Exercise inputs START
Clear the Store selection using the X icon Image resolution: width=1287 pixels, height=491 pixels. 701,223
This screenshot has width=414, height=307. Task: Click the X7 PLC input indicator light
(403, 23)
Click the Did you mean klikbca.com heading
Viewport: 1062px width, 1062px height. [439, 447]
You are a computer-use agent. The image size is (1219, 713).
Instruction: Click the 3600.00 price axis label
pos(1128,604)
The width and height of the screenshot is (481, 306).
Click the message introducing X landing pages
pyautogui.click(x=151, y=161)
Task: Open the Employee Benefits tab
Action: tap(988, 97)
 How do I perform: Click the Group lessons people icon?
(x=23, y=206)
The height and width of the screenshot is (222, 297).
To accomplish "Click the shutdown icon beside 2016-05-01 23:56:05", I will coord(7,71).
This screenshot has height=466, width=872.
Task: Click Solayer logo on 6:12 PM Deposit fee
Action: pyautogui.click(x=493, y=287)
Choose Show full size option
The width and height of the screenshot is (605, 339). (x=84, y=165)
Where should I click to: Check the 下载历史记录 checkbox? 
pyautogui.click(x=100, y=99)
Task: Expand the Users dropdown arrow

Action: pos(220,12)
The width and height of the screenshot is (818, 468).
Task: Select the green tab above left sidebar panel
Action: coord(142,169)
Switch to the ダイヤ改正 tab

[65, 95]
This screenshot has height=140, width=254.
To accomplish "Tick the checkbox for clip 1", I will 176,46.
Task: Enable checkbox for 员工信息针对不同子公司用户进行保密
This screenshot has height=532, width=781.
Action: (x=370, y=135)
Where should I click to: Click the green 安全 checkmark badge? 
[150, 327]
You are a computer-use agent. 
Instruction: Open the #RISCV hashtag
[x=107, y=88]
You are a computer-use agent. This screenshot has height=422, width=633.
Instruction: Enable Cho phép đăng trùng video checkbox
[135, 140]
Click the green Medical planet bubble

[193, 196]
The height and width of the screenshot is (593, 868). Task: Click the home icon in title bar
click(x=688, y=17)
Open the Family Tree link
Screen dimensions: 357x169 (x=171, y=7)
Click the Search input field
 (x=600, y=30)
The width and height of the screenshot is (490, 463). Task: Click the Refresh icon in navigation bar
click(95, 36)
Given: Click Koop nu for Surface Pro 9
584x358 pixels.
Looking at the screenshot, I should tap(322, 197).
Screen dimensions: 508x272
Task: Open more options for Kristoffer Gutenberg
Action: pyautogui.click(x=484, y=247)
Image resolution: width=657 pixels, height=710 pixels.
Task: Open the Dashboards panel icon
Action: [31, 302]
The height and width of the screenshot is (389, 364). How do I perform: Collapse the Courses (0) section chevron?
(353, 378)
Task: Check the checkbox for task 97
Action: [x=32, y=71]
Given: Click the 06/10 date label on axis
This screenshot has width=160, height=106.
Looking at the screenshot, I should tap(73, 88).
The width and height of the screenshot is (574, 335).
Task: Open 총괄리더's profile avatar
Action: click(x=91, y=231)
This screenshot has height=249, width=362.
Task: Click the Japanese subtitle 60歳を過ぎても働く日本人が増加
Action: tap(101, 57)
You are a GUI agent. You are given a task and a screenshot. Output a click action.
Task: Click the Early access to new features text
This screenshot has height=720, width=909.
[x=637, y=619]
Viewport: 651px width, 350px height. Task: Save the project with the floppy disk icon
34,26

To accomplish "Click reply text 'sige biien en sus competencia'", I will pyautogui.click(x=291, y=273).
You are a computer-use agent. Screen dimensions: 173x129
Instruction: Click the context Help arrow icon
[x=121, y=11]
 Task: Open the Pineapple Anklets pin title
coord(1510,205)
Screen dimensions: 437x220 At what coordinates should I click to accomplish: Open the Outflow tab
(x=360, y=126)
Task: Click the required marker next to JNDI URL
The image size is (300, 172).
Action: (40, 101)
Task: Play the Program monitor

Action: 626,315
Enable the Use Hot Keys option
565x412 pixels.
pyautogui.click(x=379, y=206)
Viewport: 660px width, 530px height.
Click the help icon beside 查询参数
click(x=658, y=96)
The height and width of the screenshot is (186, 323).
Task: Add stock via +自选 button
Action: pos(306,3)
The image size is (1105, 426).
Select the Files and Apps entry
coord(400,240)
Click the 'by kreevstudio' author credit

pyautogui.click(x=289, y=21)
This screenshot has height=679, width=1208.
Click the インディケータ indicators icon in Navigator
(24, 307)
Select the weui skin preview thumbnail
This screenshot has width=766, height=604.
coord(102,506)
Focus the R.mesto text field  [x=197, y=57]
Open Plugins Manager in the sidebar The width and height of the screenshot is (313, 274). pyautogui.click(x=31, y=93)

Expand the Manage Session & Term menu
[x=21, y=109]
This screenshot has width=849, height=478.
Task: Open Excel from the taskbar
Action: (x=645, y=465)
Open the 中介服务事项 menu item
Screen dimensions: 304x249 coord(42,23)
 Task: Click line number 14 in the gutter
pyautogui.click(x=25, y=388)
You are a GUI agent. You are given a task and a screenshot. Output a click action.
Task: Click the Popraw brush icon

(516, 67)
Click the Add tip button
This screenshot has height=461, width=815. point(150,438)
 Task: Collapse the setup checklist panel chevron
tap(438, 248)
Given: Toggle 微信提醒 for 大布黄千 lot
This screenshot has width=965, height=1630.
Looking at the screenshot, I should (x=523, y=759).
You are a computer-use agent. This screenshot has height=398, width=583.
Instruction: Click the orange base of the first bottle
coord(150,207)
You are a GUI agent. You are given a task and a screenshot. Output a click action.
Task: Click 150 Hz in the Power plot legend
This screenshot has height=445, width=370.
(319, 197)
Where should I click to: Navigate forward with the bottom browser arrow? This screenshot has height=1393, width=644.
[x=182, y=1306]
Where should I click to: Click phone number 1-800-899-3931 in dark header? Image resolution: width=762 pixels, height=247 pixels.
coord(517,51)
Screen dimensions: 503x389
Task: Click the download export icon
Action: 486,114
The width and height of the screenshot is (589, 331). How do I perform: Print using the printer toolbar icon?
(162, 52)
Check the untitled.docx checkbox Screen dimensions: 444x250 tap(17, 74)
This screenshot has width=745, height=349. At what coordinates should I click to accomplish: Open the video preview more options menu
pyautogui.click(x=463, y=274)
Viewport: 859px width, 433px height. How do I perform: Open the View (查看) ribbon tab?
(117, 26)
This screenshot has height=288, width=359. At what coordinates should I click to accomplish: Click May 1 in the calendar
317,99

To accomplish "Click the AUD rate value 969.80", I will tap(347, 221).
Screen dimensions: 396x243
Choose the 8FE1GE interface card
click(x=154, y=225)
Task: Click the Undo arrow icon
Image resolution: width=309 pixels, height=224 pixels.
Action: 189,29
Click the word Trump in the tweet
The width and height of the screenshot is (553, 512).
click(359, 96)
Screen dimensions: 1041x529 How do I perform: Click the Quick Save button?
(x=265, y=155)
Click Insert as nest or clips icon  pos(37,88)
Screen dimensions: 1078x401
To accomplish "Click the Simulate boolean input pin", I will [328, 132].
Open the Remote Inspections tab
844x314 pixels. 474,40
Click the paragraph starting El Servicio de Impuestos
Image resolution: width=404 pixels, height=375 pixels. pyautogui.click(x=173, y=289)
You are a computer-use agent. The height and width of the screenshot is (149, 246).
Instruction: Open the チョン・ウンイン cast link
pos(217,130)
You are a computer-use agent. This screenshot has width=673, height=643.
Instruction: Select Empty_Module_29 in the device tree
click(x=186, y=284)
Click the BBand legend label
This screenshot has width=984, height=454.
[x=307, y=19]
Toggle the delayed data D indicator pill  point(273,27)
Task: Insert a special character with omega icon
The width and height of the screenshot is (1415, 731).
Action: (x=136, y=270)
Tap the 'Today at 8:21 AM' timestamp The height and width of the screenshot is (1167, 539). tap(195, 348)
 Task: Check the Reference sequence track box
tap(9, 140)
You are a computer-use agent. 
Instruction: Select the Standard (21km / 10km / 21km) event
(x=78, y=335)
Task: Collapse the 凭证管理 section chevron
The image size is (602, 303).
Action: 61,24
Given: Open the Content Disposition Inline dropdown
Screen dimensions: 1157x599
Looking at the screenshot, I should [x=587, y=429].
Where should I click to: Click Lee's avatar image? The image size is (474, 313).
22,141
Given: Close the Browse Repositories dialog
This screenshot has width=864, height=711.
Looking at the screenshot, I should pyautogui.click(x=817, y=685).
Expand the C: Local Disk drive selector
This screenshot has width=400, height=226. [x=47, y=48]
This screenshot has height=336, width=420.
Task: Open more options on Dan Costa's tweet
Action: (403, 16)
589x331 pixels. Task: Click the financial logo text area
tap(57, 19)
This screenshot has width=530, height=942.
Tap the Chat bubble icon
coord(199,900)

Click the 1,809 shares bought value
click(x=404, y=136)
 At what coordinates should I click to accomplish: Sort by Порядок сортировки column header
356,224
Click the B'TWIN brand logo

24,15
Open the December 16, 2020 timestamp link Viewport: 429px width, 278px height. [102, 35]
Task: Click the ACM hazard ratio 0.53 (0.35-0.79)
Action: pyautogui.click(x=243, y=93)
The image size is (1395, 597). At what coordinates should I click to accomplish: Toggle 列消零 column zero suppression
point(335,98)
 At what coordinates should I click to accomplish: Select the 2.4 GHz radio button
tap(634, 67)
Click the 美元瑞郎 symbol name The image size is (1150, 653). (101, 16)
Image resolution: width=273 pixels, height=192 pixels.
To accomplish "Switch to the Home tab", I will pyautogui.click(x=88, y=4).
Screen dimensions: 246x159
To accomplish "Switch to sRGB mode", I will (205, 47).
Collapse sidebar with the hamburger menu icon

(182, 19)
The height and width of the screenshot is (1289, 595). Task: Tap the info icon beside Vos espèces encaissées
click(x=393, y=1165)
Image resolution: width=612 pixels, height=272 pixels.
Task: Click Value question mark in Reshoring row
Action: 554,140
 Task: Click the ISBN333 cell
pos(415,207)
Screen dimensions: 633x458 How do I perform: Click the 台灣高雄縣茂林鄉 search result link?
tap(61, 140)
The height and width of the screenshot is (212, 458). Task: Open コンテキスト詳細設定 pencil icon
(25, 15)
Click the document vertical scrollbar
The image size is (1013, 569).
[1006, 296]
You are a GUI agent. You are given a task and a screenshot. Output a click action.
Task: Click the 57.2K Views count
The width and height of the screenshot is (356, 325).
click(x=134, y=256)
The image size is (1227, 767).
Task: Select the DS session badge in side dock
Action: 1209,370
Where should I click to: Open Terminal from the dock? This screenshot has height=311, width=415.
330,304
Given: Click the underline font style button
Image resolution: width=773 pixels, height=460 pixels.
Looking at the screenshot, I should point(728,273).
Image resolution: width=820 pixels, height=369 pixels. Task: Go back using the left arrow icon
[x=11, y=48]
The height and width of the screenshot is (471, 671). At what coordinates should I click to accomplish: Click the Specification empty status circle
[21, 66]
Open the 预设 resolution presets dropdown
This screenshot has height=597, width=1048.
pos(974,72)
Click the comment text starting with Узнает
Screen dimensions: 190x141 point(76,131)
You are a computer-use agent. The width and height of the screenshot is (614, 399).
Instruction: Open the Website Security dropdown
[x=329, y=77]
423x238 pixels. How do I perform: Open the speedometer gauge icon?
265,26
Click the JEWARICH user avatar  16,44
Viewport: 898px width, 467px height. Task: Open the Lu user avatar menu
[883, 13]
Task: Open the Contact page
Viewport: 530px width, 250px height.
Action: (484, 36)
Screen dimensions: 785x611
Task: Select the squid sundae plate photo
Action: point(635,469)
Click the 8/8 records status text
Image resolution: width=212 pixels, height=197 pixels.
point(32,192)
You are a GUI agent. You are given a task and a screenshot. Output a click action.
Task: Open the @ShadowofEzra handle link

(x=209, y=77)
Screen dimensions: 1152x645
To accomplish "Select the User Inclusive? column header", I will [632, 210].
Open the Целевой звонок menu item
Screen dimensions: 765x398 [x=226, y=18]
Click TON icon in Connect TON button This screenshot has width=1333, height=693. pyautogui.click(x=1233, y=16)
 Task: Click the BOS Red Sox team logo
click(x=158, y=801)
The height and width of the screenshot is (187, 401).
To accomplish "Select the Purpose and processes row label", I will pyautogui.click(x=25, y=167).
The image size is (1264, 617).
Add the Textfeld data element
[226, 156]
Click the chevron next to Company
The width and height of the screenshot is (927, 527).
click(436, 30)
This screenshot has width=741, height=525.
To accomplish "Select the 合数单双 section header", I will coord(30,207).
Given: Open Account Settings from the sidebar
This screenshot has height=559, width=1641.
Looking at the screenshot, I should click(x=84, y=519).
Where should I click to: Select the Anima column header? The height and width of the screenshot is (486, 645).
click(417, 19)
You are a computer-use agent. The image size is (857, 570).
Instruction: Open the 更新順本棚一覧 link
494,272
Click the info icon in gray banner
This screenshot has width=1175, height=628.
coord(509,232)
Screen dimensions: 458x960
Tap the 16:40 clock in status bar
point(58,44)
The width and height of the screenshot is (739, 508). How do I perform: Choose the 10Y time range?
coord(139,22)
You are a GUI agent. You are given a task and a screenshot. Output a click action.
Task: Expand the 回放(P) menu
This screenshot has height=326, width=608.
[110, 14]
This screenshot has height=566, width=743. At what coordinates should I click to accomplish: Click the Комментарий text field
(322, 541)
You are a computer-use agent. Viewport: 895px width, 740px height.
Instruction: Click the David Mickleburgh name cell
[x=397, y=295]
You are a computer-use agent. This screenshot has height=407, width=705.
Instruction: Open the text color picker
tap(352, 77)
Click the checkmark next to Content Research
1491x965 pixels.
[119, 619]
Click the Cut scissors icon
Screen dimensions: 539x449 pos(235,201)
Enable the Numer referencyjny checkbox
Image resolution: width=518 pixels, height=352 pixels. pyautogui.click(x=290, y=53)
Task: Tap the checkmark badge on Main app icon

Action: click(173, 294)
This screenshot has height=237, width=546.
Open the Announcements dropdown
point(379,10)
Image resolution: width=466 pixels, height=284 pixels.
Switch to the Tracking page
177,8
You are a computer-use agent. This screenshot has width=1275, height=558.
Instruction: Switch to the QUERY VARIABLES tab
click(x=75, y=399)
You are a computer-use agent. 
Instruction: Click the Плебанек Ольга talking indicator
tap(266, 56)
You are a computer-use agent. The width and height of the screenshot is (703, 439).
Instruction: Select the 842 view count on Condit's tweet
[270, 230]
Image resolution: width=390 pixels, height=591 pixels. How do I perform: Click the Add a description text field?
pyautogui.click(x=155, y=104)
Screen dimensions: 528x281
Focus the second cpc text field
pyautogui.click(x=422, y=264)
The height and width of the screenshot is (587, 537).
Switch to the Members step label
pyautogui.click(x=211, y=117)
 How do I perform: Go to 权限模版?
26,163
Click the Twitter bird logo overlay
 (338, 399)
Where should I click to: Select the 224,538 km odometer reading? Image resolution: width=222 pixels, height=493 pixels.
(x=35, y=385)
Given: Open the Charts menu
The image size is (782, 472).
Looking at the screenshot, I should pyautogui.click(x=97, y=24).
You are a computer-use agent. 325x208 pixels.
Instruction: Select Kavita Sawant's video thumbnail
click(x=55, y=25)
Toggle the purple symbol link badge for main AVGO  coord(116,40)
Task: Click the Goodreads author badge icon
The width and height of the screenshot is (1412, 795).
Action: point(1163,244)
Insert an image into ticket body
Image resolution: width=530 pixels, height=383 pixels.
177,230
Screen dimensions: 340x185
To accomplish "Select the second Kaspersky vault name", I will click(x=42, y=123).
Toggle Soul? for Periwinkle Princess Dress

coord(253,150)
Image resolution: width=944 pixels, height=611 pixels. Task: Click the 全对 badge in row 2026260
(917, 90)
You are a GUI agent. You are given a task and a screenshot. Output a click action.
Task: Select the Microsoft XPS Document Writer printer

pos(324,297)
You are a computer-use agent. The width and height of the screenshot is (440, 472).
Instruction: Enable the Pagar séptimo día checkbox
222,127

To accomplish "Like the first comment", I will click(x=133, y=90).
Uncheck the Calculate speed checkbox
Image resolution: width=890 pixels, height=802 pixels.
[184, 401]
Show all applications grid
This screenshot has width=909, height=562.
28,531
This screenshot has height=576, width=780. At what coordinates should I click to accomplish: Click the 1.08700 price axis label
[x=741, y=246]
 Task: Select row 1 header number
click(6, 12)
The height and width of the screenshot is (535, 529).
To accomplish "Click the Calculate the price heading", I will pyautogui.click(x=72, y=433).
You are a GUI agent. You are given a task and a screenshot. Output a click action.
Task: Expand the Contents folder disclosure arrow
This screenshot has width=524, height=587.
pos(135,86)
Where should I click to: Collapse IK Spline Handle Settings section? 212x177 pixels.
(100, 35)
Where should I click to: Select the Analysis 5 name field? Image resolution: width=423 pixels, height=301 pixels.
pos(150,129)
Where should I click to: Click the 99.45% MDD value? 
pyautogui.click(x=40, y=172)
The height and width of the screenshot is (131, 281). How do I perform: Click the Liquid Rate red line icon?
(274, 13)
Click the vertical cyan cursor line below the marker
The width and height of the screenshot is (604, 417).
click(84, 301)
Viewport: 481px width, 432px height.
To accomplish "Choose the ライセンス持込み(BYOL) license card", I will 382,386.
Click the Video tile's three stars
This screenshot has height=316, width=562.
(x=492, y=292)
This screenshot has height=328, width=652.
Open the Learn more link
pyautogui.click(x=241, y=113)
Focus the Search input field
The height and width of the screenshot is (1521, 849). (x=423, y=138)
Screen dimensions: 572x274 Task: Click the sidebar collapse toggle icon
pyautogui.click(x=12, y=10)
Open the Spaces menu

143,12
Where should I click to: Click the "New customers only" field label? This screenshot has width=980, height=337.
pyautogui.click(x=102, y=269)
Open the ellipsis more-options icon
Exercise inputs END
### Action item
Once the lines containing "next" in the data above are counted, give the total by itself.

### Output for this task
3